Admission by BPI Branch Managers and LMC’s Response

Upon discovery of the scheme, LMC queried the BPI branches involved. Branch managers formally admitted canceling deposit transactions without LMC’s permission or notice and doing so based solely on Laurel’s verbal requests. LMC thereafter filed criminal charges for estafa against Alice Laurel and Thomas Limoanco; the criminal case was archived for failure to serve summons because the spouses absconded. With criminal recovery impracticable and BPI resistant to settling, LMC pursued civil damages against BPI.

Civil Proceedings and Trial Court Ruling

LMC filed a Complaint for Damages (Civil Case No. 95-1106) in the Regional Trial Court of Makati, Branch 141. After trial, the trial court rendered judgment ordering BPI to pay actual damages equitably reduced to P1,000,000 and attorney’s fees of P100,000.

Court of Appeals Ruling

On appeal, the Court of Appeals affirmed the trial court’s decision but increased the award of actual damages to P2,075,695.50 and deleted the award of attorney’s fees. The appellate court’s decision was later subject to review by the Supreme Court.

Issues Presented on Review

Main issues raised by BPI included: (1) whether LMC met its burden to prove the amount of the checks and the actual delivery of books and payment of sales and promo prizes to Laurel; (2) whether the award of actual damages could be increased by the appellate court when LMC did not appeal the trial court decision; and (3) whether LMC’s alleged negligence in relying on machine-validated deposit slips and in permitting inter-branch deposits breached its own arrangement with BPI and was the proximate cause of its loss.

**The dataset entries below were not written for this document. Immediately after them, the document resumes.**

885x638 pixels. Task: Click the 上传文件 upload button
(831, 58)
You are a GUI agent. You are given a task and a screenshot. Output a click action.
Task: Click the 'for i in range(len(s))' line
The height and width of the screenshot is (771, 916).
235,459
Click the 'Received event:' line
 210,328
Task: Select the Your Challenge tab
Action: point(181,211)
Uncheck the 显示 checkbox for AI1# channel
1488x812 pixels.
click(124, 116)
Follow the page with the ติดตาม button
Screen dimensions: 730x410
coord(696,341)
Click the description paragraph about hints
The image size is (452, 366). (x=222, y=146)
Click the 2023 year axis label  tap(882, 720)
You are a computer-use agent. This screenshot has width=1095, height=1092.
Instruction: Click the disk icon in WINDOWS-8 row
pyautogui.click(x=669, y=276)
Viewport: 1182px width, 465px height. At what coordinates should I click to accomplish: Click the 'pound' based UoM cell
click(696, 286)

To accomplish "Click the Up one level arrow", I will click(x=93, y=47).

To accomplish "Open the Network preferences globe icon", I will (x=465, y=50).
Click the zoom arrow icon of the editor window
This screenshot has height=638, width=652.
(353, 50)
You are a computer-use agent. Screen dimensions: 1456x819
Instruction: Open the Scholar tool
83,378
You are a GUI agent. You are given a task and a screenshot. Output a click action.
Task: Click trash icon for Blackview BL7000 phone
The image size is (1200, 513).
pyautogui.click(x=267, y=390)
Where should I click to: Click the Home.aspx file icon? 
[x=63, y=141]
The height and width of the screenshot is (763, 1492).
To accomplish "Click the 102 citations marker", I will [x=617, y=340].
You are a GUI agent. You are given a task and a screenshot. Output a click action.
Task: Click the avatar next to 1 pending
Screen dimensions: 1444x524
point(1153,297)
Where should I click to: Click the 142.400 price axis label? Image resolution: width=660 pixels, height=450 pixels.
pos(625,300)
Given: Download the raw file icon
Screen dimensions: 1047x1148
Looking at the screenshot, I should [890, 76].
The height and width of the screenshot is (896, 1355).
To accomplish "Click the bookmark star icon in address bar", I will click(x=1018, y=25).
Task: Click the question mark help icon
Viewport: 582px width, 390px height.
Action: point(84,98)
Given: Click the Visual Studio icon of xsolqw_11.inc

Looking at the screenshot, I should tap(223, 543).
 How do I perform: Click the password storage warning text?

Standard of Care and Fiduciary Duty of Banks

The Court emphasized that banking is an industry of public interest that demands the highest degree of diligence, integrity, and performance. The fiduciary nature of the bank-depositor relationship requires banks to treat depositor accounts with meticulous care. This duty of the highest diligence is underscored both by case law and by RA 8791, which recognizes banking’s fiduciary nature and imports elevated standards of conduct into banking practice.

Application of Quasi-Delict Principles

The Court applied Article 2176 (quasi-delict) criteria: fault or negligence, damage, and proximate causation. It found negligence in BPI tellers’ failure to follow prescribed validation procedures—specifically, their refusal to require surrender of duplicate deposit slips prior to reversing transactions—and in BPI’s failure to supervise its employees. BPI managers’ admissions that reversals were made at Laurel’s instance reinforced that the tellers acted improperly. Because the reversals were undertaken without LMC’s knowledge or consent and in violation of normal banking procedure, the Court concluded BPI’s negligence was the proximate cause of LMC’s loss.